Closed poonehmousavi closed 5 months ago

mravanelli commented 10 months ago

Hi @poonehmousavi, thank you for this PR! Here are my comments:

  1. I propose to move the code in this PR to the main SpeechBrain repo (unstable v0.6 branch). In the benchmark section, we should only import the pretrained models that provide the discrete representations and write the code for training the probing heads of the downstream tasks. In the main repo, we can include interfaces to these models or push all the necessary steps for clustering them (in the case of models like Hubert, WavLM, Wav2vect, etc.)
  2. Specifically, the Hubert Discrete Interface should be placed in the main repo's unstable-v06 branch under https://github.com/speechbrain/speechbrain/tree/unstable-v0.6/speechbrain/lobes/models/huggingface_transformers.
  3. I think the Hubert Discrete Interface has to return both the indexes of the representations and their corresponding centroids. When we use the discrete representations for our downstream tasks, it seems important to use the centroid vectors corresponding to each index, right?

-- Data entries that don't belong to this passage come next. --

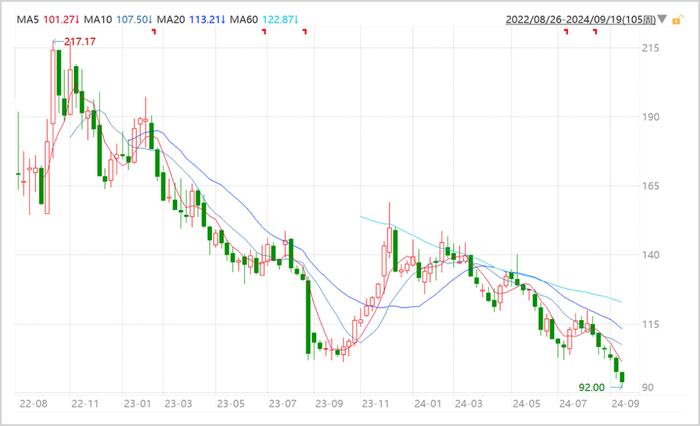Image resolution: width=700 pixels, height=426 pixels.
Task: Select the 24-05 date on time axis
Action: point(526,404)
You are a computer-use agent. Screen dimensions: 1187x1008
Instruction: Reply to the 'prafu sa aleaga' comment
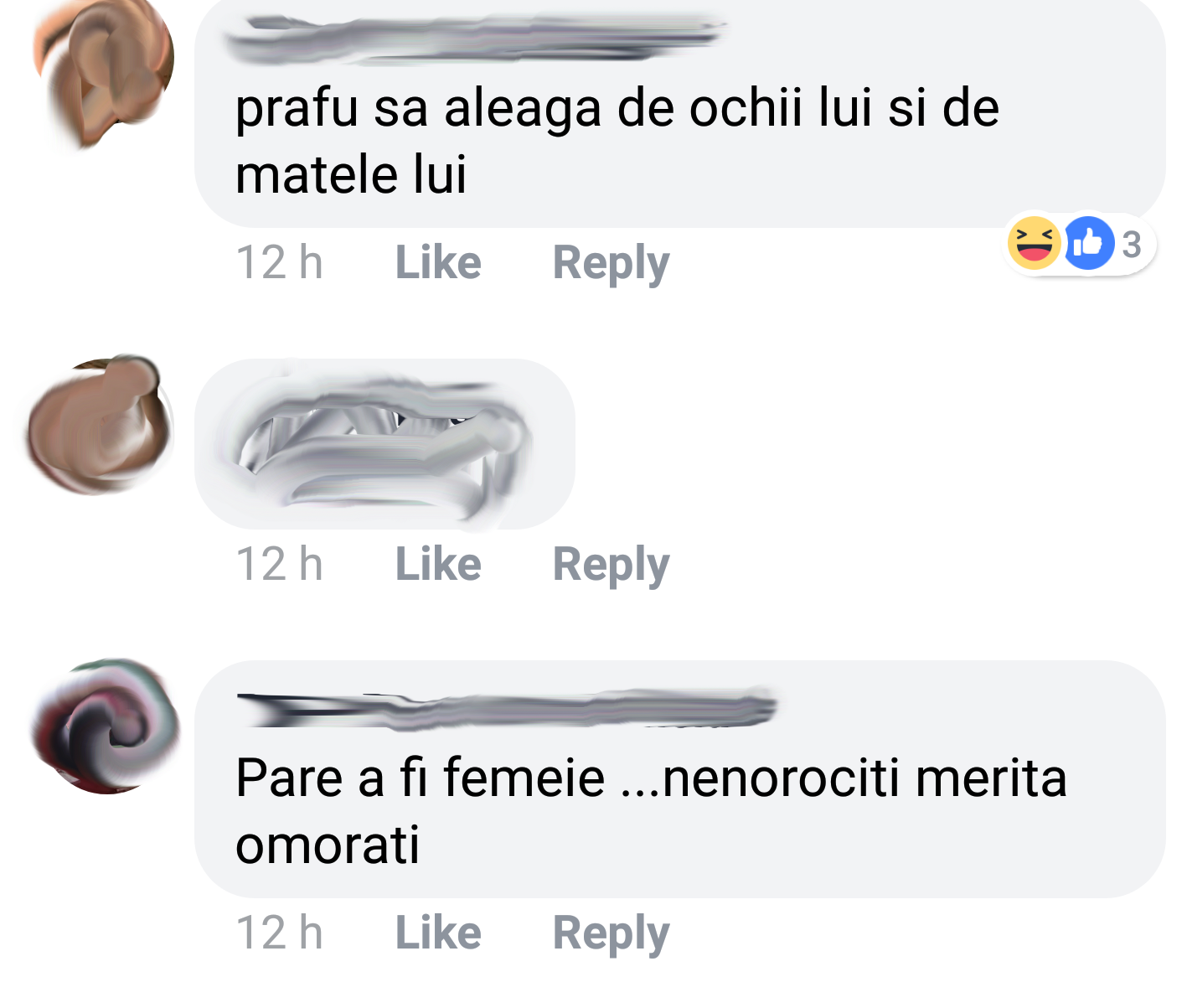click(x=611, y=264)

  4. The DiscreteHuBERT's docstring currently resembles that of Hubert. It's crucial to update it to reflect DiscreteHuBERT, including describing important arguments like kmeans and providing a proper example.
  5. I would suggest putting the model on HuggingFace, making it easy to import for us. We can mark it in the ReADME as a work in progress.

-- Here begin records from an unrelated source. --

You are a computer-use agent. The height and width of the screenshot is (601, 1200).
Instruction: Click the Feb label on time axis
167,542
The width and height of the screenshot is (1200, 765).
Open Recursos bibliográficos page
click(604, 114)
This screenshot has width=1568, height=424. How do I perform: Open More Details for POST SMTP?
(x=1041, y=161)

  6. If we decide to move this to the main repo, "LibriSpeech_prepare.py" should be a symbolic link.
  7. I suggest changing the name from "cluster" to "clustering" for clarity.
  8. Regarding "train_splits: ["train-clean-100"]," is there a specific reason for limiting us to "train-clean-100"? Have you seen this limitation mentioned in any research papers?
  9. The value of "n_clusters: 10" might not be sufficient. Have you observed this number being used in the literature? Some research papers use larger vocabulary sizes for discrete representations, such as 1024.